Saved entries
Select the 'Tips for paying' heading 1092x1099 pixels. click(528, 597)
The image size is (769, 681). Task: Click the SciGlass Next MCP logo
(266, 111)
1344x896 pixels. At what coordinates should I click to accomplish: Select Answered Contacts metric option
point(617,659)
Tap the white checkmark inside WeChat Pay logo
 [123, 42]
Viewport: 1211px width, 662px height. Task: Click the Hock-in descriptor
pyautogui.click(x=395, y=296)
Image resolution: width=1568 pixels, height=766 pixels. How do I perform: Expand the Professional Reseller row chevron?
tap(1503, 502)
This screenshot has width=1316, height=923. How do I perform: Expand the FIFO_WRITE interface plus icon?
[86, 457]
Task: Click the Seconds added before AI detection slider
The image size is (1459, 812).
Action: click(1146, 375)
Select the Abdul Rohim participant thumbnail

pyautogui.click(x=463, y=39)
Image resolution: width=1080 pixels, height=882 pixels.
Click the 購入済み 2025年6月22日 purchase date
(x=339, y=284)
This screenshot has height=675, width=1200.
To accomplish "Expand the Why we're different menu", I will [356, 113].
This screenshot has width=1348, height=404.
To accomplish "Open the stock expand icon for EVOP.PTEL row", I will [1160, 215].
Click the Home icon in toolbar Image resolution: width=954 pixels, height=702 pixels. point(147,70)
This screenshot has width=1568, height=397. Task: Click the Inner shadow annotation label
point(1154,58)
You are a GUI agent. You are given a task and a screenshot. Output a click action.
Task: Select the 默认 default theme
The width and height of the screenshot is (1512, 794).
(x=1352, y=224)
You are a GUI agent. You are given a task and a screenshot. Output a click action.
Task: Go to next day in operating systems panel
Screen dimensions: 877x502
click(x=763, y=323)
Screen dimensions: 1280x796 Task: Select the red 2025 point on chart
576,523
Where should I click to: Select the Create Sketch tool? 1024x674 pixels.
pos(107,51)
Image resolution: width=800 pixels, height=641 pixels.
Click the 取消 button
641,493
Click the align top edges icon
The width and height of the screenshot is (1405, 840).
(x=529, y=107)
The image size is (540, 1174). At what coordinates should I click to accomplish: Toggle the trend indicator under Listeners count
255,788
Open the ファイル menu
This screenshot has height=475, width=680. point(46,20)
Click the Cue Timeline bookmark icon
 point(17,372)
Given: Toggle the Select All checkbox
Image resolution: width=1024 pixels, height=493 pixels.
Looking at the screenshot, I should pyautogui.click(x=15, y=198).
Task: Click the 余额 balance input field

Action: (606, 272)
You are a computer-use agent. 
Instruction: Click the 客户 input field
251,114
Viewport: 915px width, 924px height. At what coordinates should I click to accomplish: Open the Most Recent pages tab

Exercise aim
Each entry given above is to be duplicated exactly.

Exercise result
Select the 'Tips for paying' heading 1092x1099 pixels. click(528, 597)
The image size is (769, 681). Task: Click the SciGlass Next MCP logo
(266, 111)
1344x896 pixels. At what coordinates should I click to accomplish: Select Answered Contacts metric option
point(617,659)
Tap the white checkmark inside WeChat Pay logo
 [123, 42]
Viewport: 1211px width, 662px height. Task: Click the Hock-in descriptor
pyautogui.click(x=395, y=296)
Image resolution: width=1568 pixels, height=766 pixels. How do I perform: Expand the Professional Reseller row chevron?
tap(1503, 502)
This screenshot has width=1316, height=923. How do I perform: Expand the FIFO_WRITE interface plus icon?
[86, 457]
Task: Click the Seconds added before AI detection slider
The image size is (1459, 812).
Action: click(1146, 375)
Select the Abdul Rohim participant thumbnail

pyautogui.click(x=463, y=39)
Image resolution: width=1080 pixels, height=882 pixels.
Click the 購入済み 2025年6月22日 purchase date
(x=339, y=284)
This screenshot has height=675, width=1200.
To accomplish "Expand the Why we're different menu", I will [356, 113].
This screenshot has width=1348, height=404.
To accomplish "Open the stock expand icon for EVOP.PTEL row", I will [1160, 215].
Click the Home icon in toolbar Image resolution: width=954 pixels, height=702 pixels. point(147,70)
This screenshot has width=1568, height=397. Task: Click the Inner shadow annotation label
point(1154,58)
You are a GUI agent. You are given a task and a screenshot. Output a click action.
Task: Select the 默认 default theme
The width and height of the screenshot is (1512, 794).
(x=1352, y=224)
You are a GUI agent. You are given a task and a screenshot. Output a click action.
Task: Go to next day in operating systems panel
Screen dimensions: 877x502
click(x=763, y=323)
Screen dimensions: 1280x796 Task: Select the red 2025 point on chart
576,523
Where should I click to: Select the Create Sketch tool? 1024x674 pixels.
pos(107,51)
Image resolution: width=800 pixels, height=641 pixels.
Click the 取消 button
641,493
Click the align top edges icon
The width and height of the screenshot is (1405, 840).
(x=529, y=107)
The image size is (540, 1174). At what coordinates should I click to accomplish: Toggle the trend indicator under Listeners count
255,788
Open the ファイル menu
This screenshot has height=475, width=680. point(46,20)
Click the Cue Timeline bookmark icon
 point(17,372)
Given: Toggle the Select All checkbox
Image resolution: width=1024 pixels, height=493 pixels.
Looking at the screenshot, I should pyautogui.click(x=15, y=198).
Task: Click the 余额 balance input field

Action: (606, 272)
You are a computer-use agent. 
Instruction: Click the 客户 input field
251,114
Viewport: 915px width, 924px height. At what coordinates should I click to accomplish: Open the Most Recent pages tab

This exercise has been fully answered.